Context
Trivy transmits authentication credentials when scanning container images directly from a registry. A flaw referenced as CVE-2024-35192 (GHSA-xcq4-m2r3-cmrj, CWE-522) allows an attacker-controlled registry to intercept those credentials.
Vulnerability
When Trivy scans container images directly from a registry, it transmits authentication credentials through a method susceptible to interception. An attacker can exploit this by:
- Setting up a crafted malicious container registry.
- Inducing the target to scan an image hosted there (e.g., via a pull request that references the malicious image).

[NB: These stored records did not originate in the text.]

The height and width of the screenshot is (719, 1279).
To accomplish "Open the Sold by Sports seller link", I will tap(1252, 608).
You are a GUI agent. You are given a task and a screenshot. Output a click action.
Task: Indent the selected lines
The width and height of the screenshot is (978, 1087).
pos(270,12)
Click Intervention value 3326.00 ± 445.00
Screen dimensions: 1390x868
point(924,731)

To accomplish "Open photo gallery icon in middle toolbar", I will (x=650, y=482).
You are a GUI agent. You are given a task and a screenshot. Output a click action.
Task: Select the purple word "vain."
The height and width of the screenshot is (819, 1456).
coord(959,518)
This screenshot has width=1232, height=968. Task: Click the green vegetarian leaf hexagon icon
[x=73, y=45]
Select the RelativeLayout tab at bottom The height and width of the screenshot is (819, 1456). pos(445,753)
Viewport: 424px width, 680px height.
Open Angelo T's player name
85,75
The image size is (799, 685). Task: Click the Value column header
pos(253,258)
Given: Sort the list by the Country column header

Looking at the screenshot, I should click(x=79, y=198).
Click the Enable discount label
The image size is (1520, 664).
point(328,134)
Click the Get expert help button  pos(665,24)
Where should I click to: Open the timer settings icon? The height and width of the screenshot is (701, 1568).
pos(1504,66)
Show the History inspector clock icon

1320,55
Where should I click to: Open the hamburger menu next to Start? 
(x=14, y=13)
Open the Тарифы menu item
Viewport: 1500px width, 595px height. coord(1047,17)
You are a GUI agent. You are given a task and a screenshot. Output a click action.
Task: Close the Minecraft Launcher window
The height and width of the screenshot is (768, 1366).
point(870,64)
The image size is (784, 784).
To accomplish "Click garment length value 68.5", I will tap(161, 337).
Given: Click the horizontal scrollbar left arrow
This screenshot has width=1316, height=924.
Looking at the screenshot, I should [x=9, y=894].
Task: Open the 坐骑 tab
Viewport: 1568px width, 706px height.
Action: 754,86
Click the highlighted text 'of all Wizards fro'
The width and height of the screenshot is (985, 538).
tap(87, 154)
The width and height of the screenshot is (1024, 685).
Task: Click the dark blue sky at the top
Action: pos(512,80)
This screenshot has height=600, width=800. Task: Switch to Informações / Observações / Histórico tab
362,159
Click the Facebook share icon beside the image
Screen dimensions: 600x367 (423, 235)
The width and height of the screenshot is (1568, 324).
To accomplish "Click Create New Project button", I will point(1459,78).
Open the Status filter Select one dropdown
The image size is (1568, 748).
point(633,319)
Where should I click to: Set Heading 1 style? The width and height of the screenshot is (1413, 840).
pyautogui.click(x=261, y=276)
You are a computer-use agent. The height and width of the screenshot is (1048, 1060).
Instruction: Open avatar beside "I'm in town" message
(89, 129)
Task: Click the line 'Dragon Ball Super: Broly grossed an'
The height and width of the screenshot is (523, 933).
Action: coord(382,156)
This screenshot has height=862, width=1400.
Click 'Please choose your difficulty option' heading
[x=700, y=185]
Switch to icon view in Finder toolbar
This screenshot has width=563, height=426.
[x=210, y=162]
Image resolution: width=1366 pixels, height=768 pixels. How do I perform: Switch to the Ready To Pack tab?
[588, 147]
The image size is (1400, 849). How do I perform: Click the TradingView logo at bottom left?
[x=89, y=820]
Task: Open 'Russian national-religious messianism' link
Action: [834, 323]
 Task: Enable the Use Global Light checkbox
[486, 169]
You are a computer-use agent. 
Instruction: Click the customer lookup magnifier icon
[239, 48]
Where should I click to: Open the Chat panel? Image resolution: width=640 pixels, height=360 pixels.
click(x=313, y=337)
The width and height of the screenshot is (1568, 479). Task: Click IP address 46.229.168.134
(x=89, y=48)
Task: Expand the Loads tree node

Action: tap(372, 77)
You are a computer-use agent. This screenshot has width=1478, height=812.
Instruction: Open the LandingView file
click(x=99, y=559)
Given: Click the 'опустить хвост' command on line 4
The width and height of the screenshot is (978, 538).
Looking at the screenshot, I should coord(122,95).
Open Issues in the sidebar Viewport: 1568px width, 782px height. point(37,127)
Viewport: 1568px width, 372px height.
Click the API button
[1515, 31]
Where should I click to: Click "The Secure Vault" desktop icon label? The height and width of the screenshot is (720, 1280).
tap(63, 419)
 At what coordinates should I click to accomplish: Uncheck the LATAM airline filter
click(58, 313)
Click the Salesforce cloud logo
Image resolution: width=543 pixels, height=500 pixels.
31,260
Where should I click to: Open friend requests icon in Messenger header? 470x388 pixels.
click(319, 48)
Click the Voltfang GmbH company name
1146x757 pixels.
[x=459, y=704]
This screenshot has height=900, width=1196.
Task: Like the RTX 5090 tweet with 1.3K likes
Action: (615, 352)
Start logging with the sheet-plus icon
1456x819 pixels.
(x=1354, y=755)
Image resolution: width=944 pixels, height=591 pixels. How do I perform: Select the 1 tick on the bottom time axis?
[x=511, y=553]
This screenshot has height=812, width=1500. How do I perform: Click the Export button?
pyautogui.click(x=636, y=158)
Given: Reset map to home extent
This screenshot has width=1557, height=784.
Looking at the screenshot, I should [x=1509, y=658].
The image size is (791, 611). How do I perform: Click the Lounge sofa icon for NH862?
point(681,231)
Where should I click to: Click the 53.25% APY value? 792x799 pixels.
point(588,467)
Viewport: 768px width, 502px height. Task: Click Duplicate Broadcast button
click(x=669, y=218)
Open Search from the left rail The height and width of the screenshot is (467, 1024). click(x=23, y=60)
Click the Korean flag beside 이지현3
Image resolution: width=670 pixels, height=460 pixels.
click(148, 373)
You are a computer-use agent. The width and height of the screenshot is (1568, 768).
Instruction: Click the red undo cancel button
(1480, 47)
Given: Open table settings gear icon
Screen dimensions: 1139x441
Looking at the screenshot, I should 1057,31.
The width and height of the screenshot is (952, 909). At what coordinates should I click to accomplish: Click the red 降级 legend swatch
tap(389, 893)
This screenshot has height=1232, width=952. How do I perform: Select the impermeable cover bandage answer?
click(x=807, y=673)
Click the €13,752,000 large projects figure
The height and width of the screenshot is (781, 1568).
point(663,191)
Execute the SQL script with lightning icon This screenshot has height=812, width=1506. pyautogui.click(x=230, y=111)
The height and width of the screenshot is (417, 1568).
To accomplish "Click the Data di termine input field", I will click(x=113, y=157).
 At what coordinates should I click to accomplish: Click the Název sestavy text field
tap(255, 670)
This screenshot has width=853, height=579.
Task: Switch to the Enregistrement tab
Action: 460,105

If the target system has valid cloud credentials accessible via default credential provider chains, those credentials are leaked:
- AWS: environment variables, EKS/IRSA role assumptions
- GCP: Application Default Credentials
- Azure: managed identity credentials
Impact
- Compromised credentials could allow the attacker to push or pull images from the victim's legitimate registries (AWS ECR, GCP Artifact/Container Registry, Azure ACR).
- Only affects scanning images directly from registries — scanning locally-pulled images through Docker or containerd is not affected.
Remediation
- Upgrade to Trivy v0.51.2 or later, which fixes the credential handling.
- Restrict image scanning to trusted registries only.
- Use the
--image-srcflag to enforce scanning from trusted sources.